Differences among midwestern states -- including Iowa, Nebraska and North Dakota -- shine a light for hospital executives and policymakers alike.

Jeff Lagasse, Associate Editor

When it comes to the individual insurance market in so-called "farm states," not all markets are created equally. Western and midwestern states such as Nebraska, Iowa and Montana are the country's agricultural nucleus, but many of their individual markets don't function as well as they could. 

Simply put: the 2018 plan year is an ominous one for the unsubsidized. But hospital leaders and health care advocates looking to affect change in their regions or expand into new states would be smart to understand why such differences exist.

[Also: Montana insurers deny market 'collapse' but say Medicaid cuts in GOP bill would ensure it]

Katherine Hempstead, a senior advisor at the Robert Wood Johnson Foundation, said the farm operators in these states are largely self-employed, oftentimes necessitating individual coverage. In 2015, 15 percent of them were uninsured, and 17 percent purchased insurance in the individual market.

Other farm states, such as Montana and North Dakota, have much greater participation and lower premiums than states such as Nebraska, Wyoming and Iowa.
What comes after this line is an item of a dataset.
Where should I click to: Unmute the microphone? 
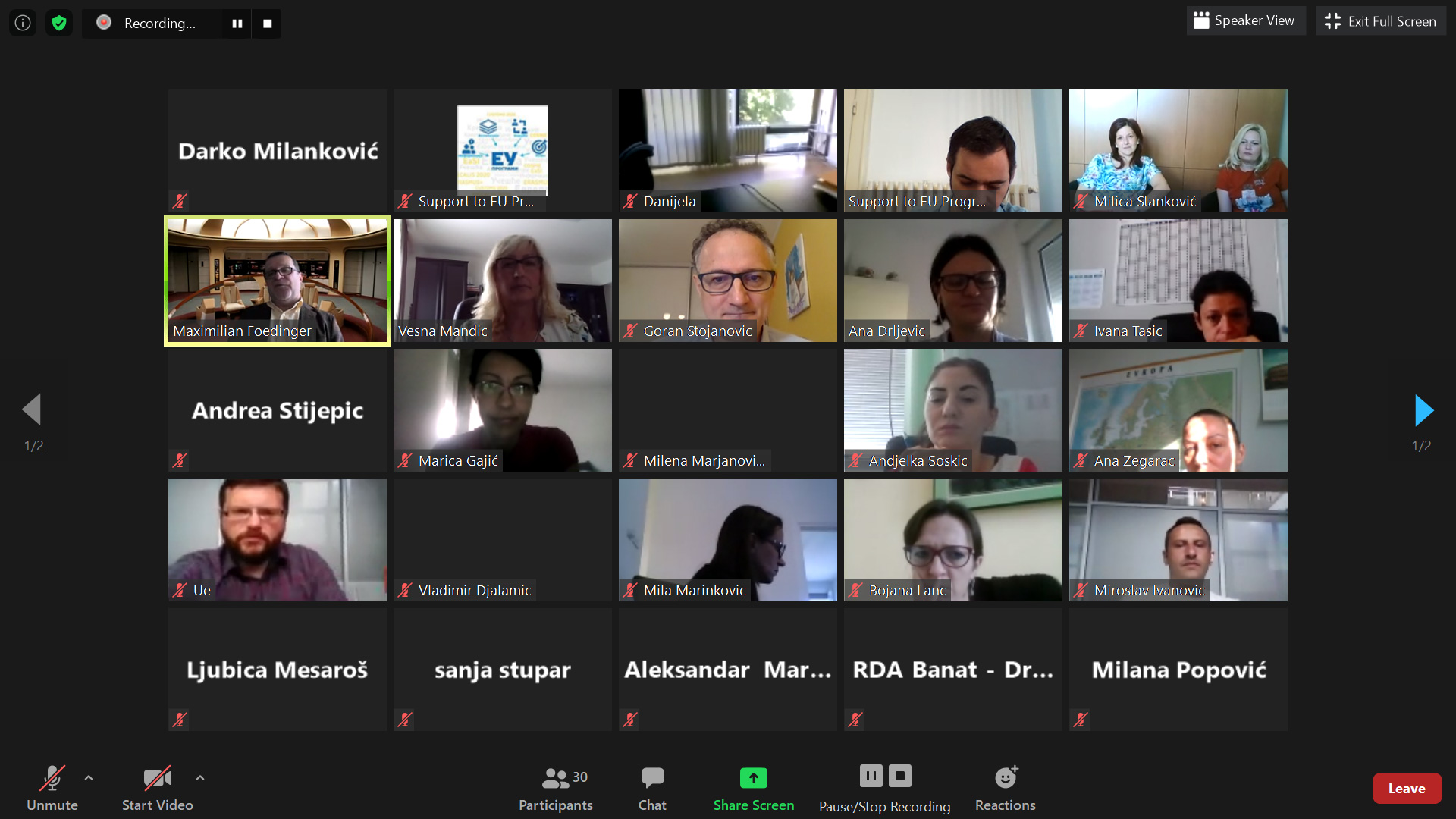52,789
A Nebraska farmer, for instance, can sometimes pay twice as much for the cheapest bronze plan than a comparable farmer in Idaho.

[Also: Wyoming lawmakers gut millions from bill to fund critical access hospitals]
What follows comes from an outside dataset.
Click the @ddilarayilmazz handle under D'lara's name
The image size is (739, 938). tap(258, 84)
"One of the factors is some of the decisions that states make about how they want to regulate their markets," she said. "Some states put policies in place that sort of protect the risk pool for this market by not creating other coverage opportunities, and other states haven't."

In states like Iowa, grandmother plans can potentially pull a lot of people out of the risk pool. When the Affordable Care Act was first implemented in 2010, some plans that had existed beforehand were grandfathered; others, the grandmother plans, were transition plans, and states had some discretion about whether to keep or eliminate them. Generally, states that have stronger markets ditched the grandmother plans entirely. 

"Another issue, which kind of has the same result, is whether states have stricter or laxer positions toward short-term plans," said Hempstead. Also known as limited coverage products, these plans are cheaper, but don't offer as much coverage and aren't part of the same risk pool. In fact, they "prick little holes" in the risk pool, said Hempstead, and aren't good for the market.

"You look at a state like New Jersey, it's sort of an expensive part of the country," she said, "but the individual market isn't really worse than the group market, because they've done things to protect the risk pool. They don't sell long-term plans. And they've expanded Medicaid. States that have well-functioning markets have expanded Medicaid, don't let people into short-term plans and don't sell long-term plans."

The prescription, said Hempstead, is one that involves policy. A possible approach would be to go back to a national reinsurance program that would allow premiums to go down across the board.

"There are structural factors that make healthcare cost more in some places than in others," she said. "In really rural areas there are not many providers so insurers can't create networks. Those tend to be places where healthcare is expensive. But given that, there's a lot of impact made by state policy decisions. Not all of these rural states are the same. Some policies have made the risk pool stronger, some have made it weaker."